▶ _Problem requirements_: Reproduce exactly, from the data that follows, the line with "This screenshot has width=1200, height=574.", the line with "You are a computer-use agent. Screen", and every line that lies between them.

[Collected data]
========================================================================

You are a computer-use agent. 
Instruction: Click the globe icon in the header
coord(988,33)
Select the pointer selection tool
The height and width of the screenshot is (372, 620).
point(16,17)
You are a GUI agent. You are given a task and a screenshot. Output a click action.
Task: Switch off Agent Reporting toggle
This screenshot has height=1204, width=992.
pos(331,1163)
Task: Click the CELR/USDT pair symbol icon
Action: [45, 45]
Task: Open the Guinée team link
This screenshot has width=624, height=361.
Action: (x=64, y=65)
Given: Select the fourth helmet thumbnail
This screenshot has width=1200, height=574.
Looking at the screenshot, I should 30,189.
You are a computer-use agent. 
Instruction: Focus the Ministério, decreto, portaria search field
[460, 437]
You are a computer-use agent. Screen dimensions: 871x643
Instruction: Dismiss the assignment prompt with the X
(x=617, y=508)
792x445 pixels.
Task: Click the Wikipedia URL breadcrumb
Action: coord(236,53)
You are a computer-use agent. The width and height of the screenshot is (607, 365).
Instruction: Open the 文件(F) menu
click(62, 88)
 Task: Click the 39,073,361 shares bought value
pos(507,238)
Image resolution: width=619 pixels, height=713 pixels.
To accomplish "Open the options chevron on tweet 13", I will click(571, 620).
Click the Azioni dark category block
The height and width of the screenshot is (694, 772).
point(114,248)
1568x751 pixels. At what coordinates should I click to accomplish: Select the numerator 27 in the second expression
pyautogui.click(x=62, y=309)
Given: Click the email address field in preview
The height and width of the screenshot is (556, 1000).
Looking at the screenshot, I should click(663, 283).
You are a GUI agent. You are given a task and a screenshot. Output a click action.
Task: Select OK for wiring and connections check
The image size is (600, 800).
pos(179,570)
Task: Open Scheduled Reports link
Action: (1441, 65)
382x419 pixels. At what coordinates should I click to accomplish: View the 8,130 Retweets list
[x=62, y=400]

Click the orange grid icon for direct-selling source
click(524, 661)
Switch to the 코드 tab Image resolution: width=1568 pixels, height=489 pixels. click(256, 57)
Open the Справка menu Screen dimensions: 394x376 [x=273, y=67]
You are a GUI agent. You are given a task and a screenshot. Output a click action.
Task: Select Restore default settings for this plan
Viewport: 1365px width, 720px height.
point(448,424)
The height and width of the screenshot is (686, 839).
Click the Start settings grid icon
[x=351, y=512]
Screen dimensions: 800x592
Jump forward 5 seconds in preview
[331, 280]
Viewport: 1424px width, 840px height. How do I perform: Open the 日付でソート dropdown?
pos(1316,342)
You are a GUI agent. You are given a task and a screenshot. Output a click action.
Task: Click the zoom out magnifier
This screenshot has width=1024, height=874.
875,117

========================================================================

▶ _Result for this exercise_:
This screenshot has width=1200, height=574.
Looking at the screenshot, I should 30,189.
You are a computer-use agent. 
Instruction: Focus the Ministério, decreto, portaria search field
[460, 437]
You are a computer-use agent. Screen dimensions: 871x643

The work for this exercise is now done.